* Page extract
Relationships then V. now

Not to totally write off teenage boys, but…


Courtesy photo

Junior Courtlyn Brown and senior Scott Silvey pose as boyfriend and girlfriend at football banquet.

Faith Jones, Copy Editor

One hundred years ago – 1920. Until the introduction of automobiles to average family homes, many nights consisted of two teenagers completely overcome with attraction and affection for each other, utterly disappointed that their date night be spent with parents. At this time, it was customary for dates to be chaperoned. The guy would arrive to the girl’s house with flowers in hand and a gentlemanly smile on his face. He would be greeted by a father who was obviously not-so-pleased that his little girl was old enough to date. Unfazed, the guy shakes her father’s hand and would thank him for letting him take his daughter out – the respect. It’s 2020, and oh, how times have changed. Looking back at the chivalrous, respectful men of relationships makes one question those of today. Not to totally write off teenage boys, you just don’t see many of them knocking on the door with a bouquet of roses and the intention of meeting their girl’s dad. 

With the beginning of the new decade, maybe new dating tactics and techniques should be pursued. Even though the differences in relationships from high school’s pass and the present, the deviation is minor. Dating to marry was typically the goal not too many decades ago. High school sweethearts were stylish.

* Given entries

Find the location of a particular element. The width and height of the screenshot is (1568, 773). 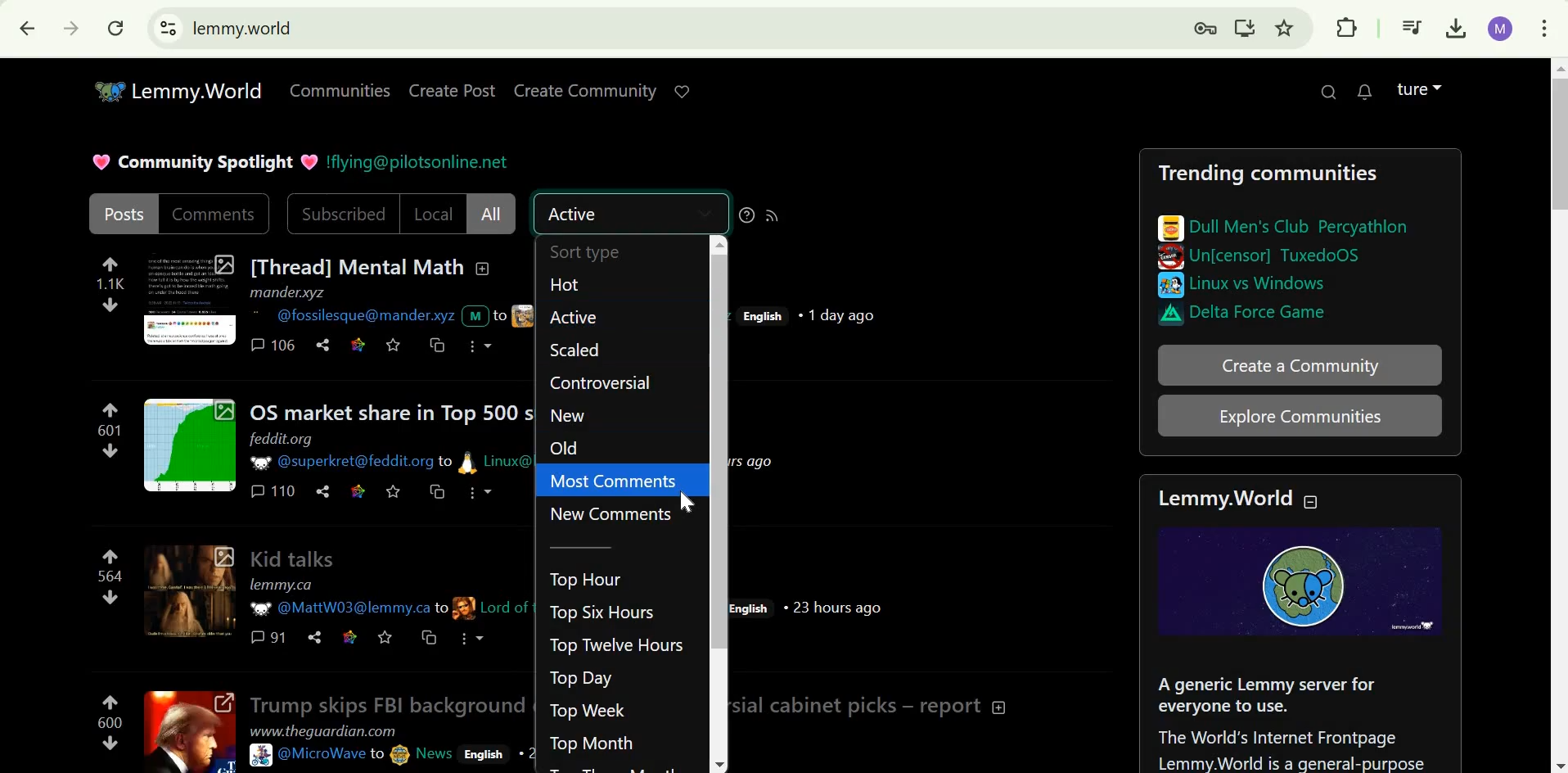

--

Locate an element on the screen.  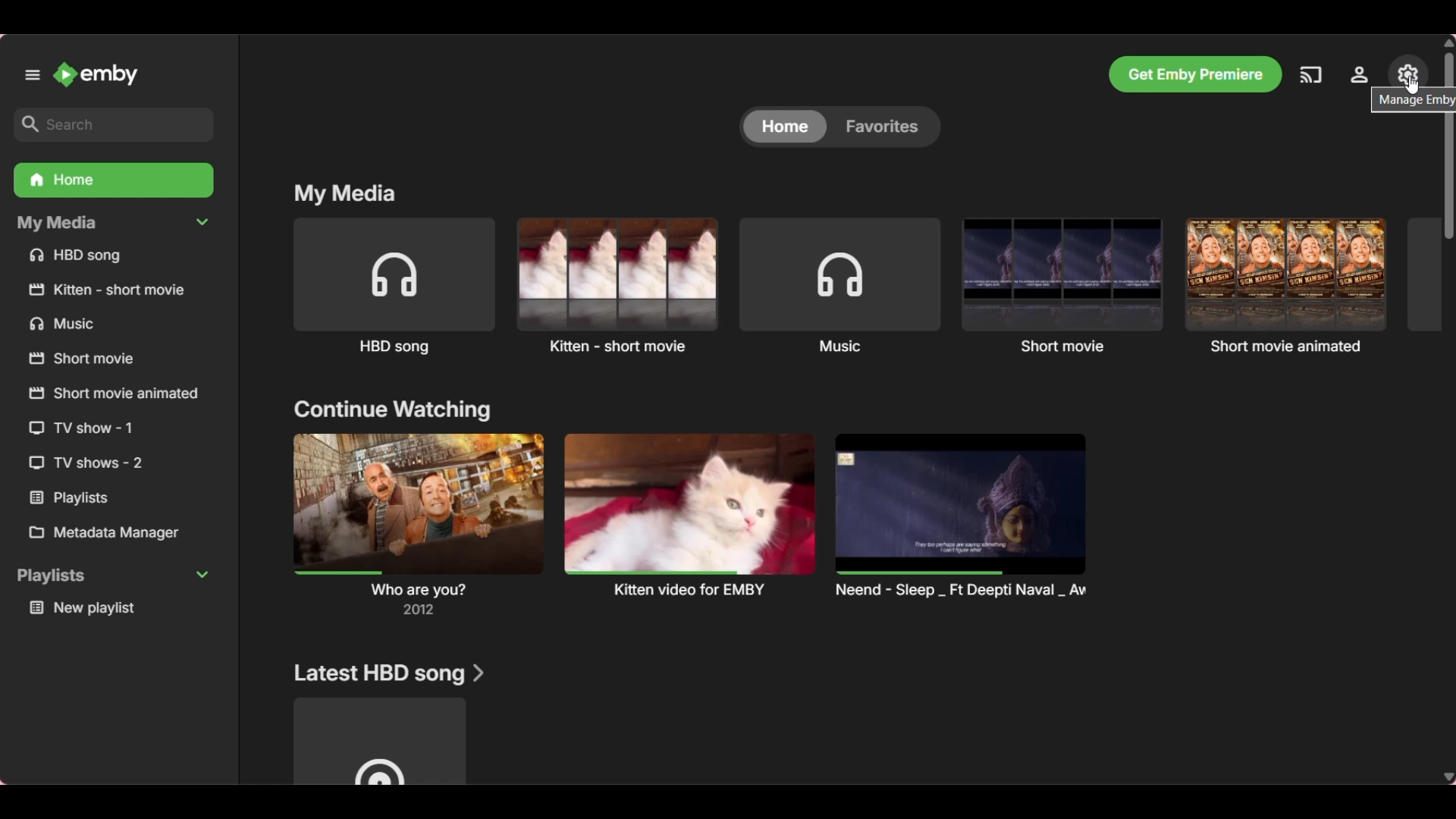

* To do
**A)** Using the article on dating then and now, explain in one to three sentences why teenagers' date nights around 1920 were often spent with parents.
**B)** According to the article on dating then and now, what was typically the goal of dating not too many decades ago?

* Task-by-task results
**A)** At that time, it was customary for dates to be chaperoned. This lasted until automobiles came into average family homes.

**B)** Dating to marry.